#### TEXTE FOURNI:
-----

La similitude profonde entre ce combat du bien contre le mal et les thèses de Jean Vaquié est manifeste. Il ne faut pas chercher plus loin ses inspirations : ce sont celles d’un siècle passé qui n’a su qu’être hétérodoxe dans ses efforts pour se redresser après le terrible coup de massue porté par la Révolution Française. Il n’y a pas tant Irénée de Lyon ou le pseudo-Denys dans la bibliothèque de Vaquié que Mgr Gaume, Mgr Delassus, le cardinal Pie ou la Revue Internationale des Sociétés Secrètes. Nous verrons que s’y trouvent aussi Nostradamus et maintes « révélations privées » de nature monarchistes.

-----

#### DONNÉES SOURCES:

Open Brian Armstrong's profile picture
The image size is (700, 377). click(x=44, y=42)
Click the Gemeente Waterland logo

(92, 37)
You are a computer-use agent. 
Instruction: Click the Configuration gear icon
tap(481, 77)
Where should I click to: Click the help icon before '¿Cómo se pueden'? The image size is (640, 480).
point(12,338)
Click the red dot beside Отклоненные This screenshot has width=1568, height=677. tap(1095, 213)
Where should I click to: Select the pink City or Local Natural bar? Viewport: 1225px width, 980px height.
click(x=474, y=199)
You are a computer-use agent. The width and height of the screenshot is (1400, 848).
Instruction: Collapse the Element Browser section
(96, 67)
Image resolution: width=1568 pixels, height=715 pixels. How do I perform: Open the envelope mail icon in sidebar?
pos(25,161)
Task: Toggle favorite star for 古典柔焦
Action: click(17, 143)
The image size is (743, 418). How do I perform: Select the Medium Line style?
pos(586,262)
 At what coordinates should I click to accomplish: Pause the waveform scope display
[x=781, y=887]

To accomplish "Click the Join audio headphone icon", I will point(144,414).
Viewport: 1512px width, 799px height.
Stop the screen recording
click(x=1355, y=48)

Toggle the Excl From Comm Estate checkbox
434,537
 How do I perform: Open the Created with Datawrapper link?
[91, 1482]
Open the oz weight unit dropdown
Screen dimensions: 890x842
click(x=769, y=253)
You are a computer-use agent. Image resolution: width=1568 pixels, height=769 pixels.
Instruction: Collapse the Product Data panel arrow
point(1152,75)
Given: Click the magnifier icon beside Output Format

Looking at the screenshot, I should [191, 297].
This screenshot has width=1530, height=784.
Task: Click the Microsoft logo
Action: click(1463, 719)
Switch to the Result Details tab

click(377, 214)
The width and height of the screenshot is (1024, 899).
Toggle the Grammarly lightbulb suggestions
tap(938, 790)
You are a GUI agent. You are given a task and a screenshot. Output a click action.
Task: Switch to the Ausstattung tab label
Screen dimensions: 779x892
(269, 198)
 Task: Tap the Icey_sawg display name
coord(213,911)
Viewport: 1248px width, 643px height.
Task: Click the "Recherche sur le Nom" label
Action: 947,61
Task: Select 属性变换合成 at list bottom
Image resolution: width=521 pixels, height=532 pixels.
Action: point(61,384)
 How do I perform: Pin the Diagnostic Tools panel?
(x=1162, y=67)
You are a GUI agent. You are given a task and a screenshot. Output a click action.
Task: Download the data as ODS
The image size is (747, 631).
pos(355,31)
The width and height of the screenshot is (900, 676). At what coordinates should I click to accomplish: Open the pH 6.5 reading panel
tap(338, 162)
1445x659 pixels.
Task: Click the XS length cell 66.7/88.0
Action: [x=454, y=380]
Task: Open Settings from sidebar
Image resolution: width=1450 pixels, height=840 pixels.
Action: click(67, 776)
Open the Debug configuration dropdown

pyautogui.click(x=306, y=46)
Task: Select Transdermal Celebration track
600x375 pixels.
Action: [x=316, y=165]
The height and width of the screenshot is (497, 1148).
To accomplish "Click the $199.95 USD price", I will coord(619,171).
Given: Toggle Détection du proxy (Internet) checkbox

-----

#### ÉNONCÉ DU PROBLÈME:
Remplacez « bibliothèque » par « collection » dans le passage du texte sur Jean Vaquié qui va de « La similitude profonde » jusqu'à « de nature monarchistes. », puis recopiez ce passage.

#### SOLUTION PROPOSÉE:
La similitude profonde entre ce combat du bien contre le mal et les thèses de Jean Vaquié est manifeste. Il ne faut pas chercher plus loin ses inspirations : ce sont celles d’un siècle passé qui n’a su qu’être hétérodoxe dans ses efforts pour se redresser après le terrible coup de massue porté par la Révolution Française. Il n’y a pas tant Irénée de Lyon ou le pseudo-Denys dans la collection de Vaquié que Mgr Gaume, Mgr Delassus, le cardinal Pie ou la Revue Internationale des Sociétés Secrètes. Nous verrons que s’y trouvent aussi Nostradamus et maintes « révélations privées » de nature monarchistes.